Marques P (1,2), Duan M (3,4), Perez-Fernandez N (5), Spratley J (1,2,6).
Middle ear application of gentamicin is a common medical treatment for uncontrolled Ménière's disease. The objective of the study was to evaluate the impact of endolymphatic hydrops on inner ear delivery.
Perilymph gentamicin concentrations and correlation with endolymphatic hydrops in an animal model were assessed. A group of 24 guinea pigs was submitted to surgical obstruction of the endolymphatic sac and duct of the right ear. Gentamicin was applied either to the right ear's round window niche or through a transtympanic injection. Perilymph specimens were collected at different times. Histologic morphometry was used to evaluate both turn-specific and overall hydrops degree.

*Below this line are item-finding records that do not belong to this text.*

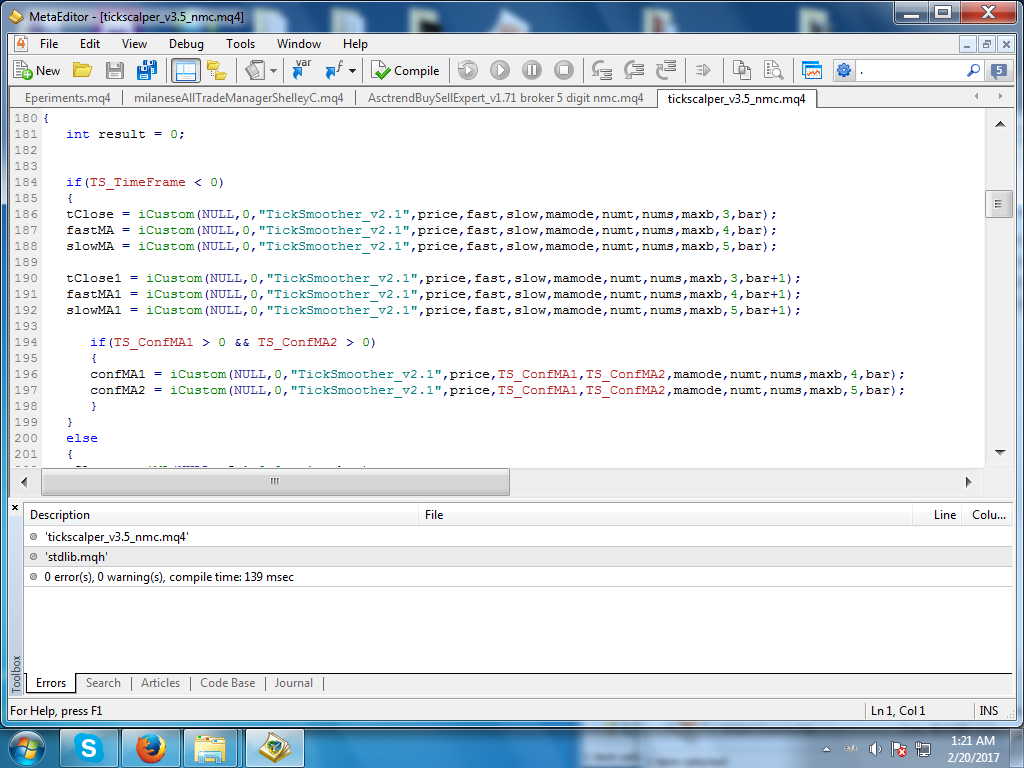
Task: Close the Toolbox panel with X
Action: (15, 508)
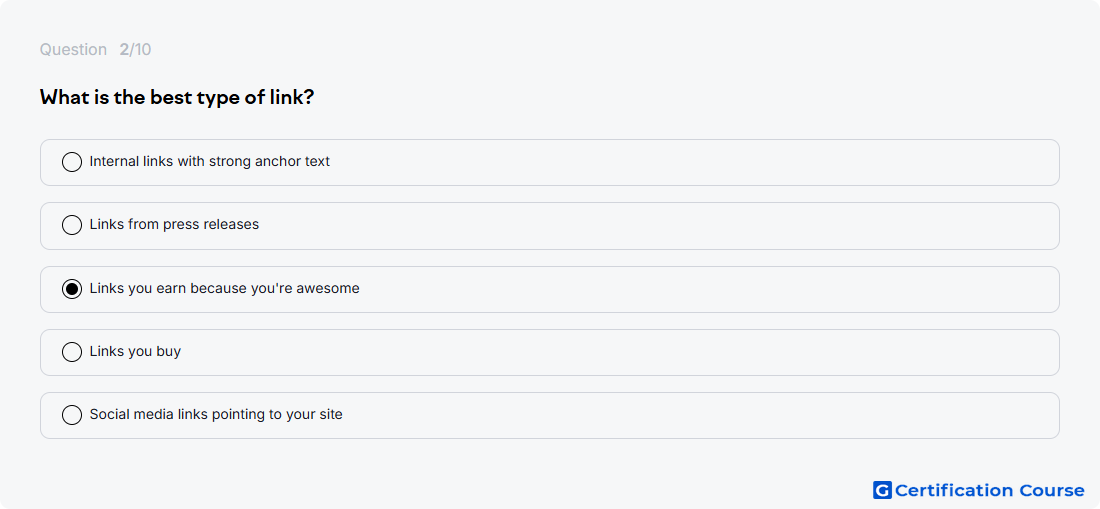This screenshot has height=509, width=1100.
Task: Click the blank right area of press releases card
Action: (x=702, y=226)
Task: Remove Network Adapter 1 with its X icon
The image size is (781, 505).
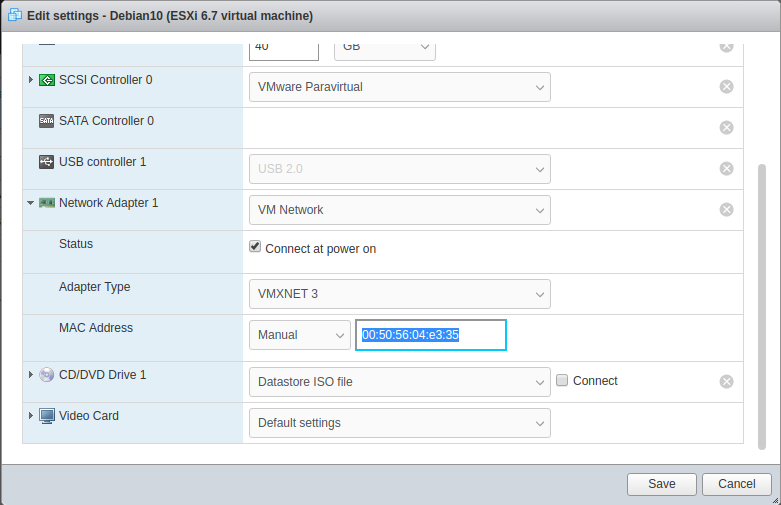Action: point(727,209)
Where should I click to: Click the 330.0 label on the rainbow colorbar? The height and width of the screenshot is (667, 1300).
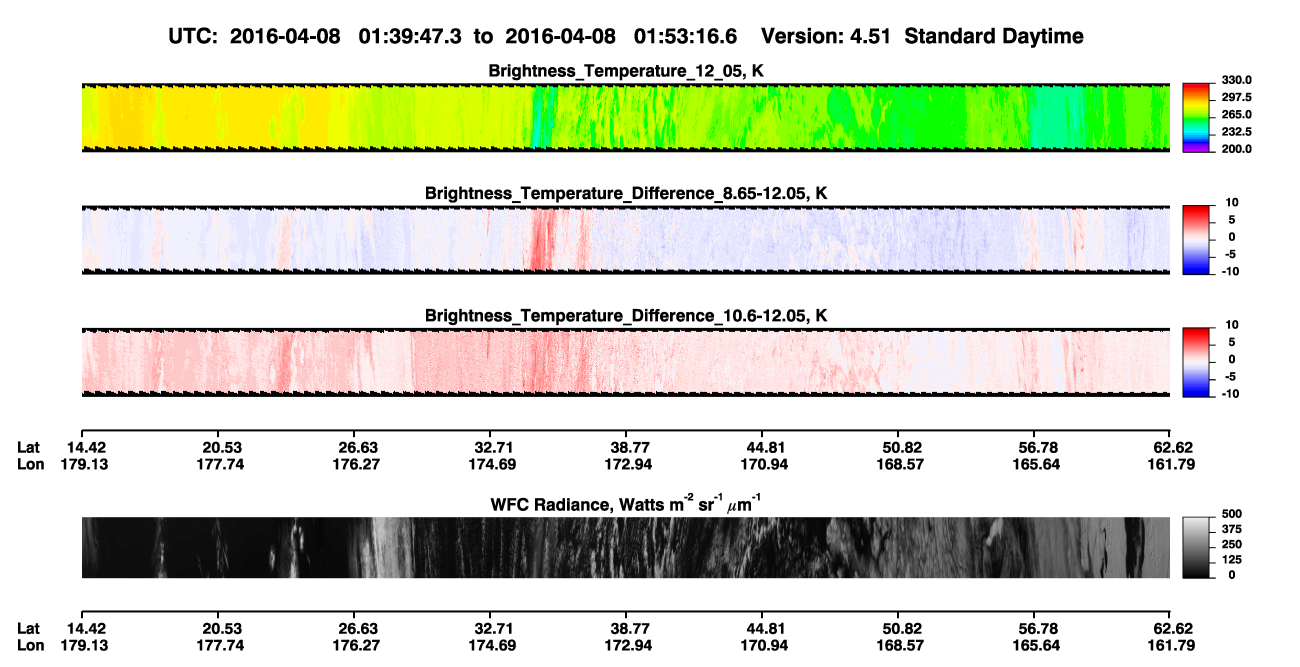coord(1236,81)
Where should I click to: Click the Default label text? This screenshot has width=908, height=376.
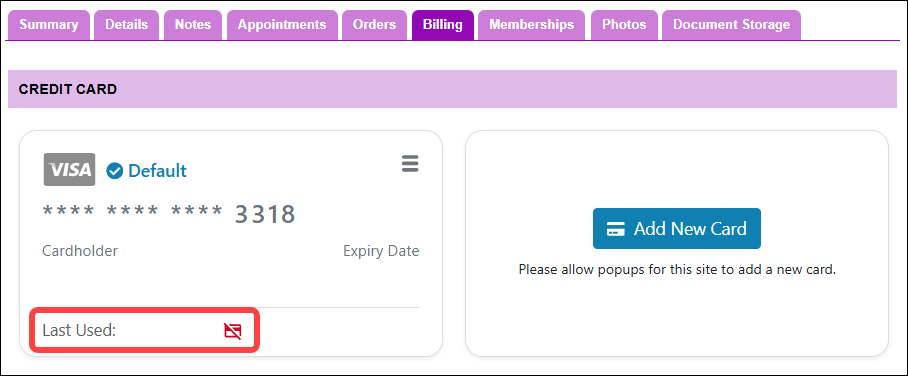(x=157, y=171)
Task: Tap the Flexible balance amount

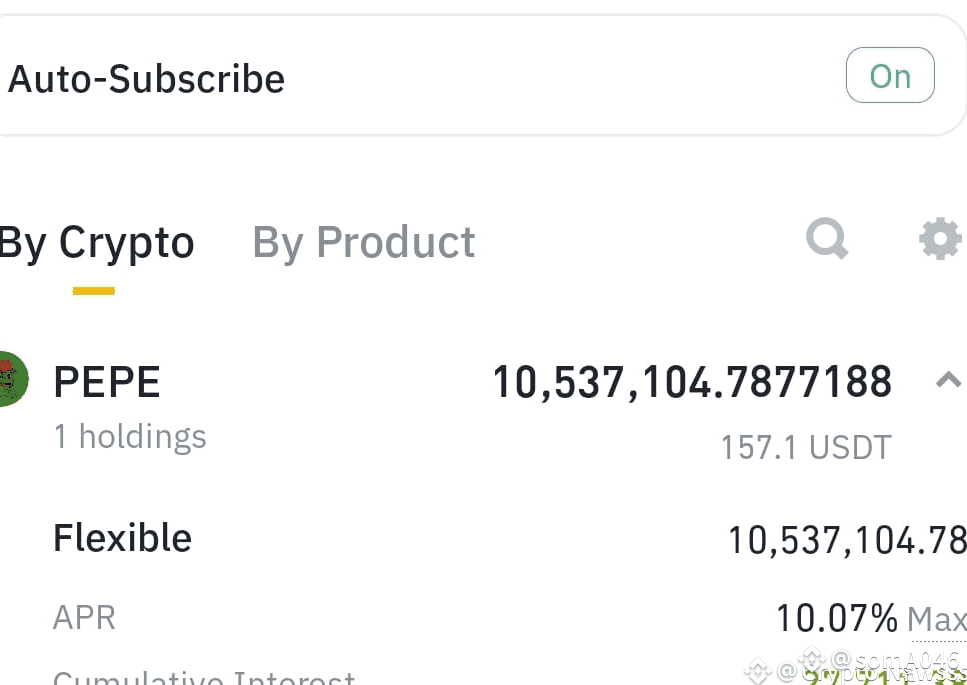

In animals with endolymphatic hydrops, lower concentrations of gentamicin were observed after 20 or 120 minutes of exposure and in both types of administration, when compared to controls. This difference reached statistical significance in the round window niche application group (Mann-Whitney, p = 0,007). A negative correlation between perilymphatic gentamicin concentration and hydrops degree could be observed in both groups, after 120 minutes of exposure (Spearman correlation, round window niche p<0,001; TT p = 0,005).
The study indicates that the endolymphatic hydrops degree has a negative interference on the delivery of gentamicin into the inner ear following middle ear application.